I'm using Visual Studio 2010 with default compiler and all that.
Edit: Also, I'm using dynamic SFML2 binaries I compiled myself. Both a version pulled a bit over a month ago and a recent one I built yesterday do not work.
I noticed that a game I'm working on functioned differently when built in the default Release configuration than in the Debug configuration. It's an early prototype, it only has a sprite moving left and right on the screen from keyboard input, but in Release mode it didn't move at all. After some examination I noticed I could still press Esc to close the SFML window, so not all input was disfunctional.
Edit: So Esc worked, but WASD for movement didn't. I figured I would compare if a same action executed by different keys would work, comparing Esc and WASD. I tried the following minimal code (posted and reported as working by
eXpl0it3r).
#include <SFML/Graphics.hpp>
int main ()
{
sf::RenderWindow window(sf::VideoMode(1024, 768), "Test");
window.setFramerateLimit(20);
while(window.isOpen())
{
sf::Event event;
while(window.pollEvent(event))
{
if(event.type == sf::Event::Closed)
window.close();
}
if (sf::Keyboard::isKeyPressed(sf::Keyboard::Escape))
{
window.close();
}
if (sf::Keyboard::isKeyPressed(sf::Keyboard::D))
{
window.close();
}
window.clear();
window.display();
}
return 0;
}
For me, this piece of code does not work in Release mode. Esc closes the window if I press it first. D doesn't close the window. If I first press D, and after that press Esc, the Esc doesn't close the window anymore. And I am linking to correct binaries, using release files in release mode as I should.

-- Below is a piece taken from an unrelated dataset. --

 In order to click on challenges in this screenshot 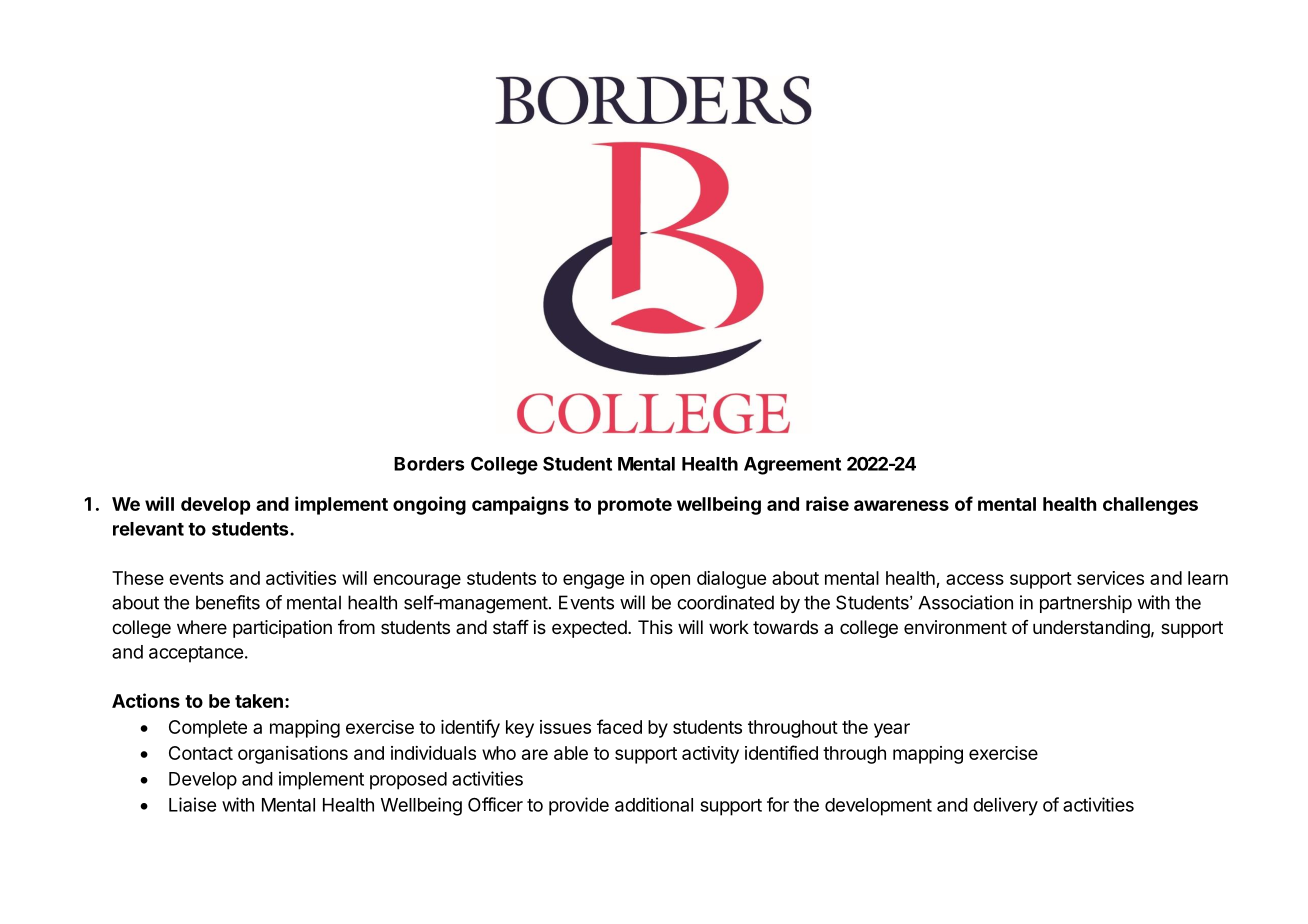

I switched from using sf::Keyboard::isKeyPressed() to polling events from the SFML window and catching KeyPressed and KeyReleased events. This works as expected and my project now functions as it should.
Does anyone have some idea so far, with the information provided, what could be causing this behaviour? What could be causing my code to behave so differently in Release and Debug configurations, that's what I'm primarily worried about as I might have just hidden the problem instead of really solving it.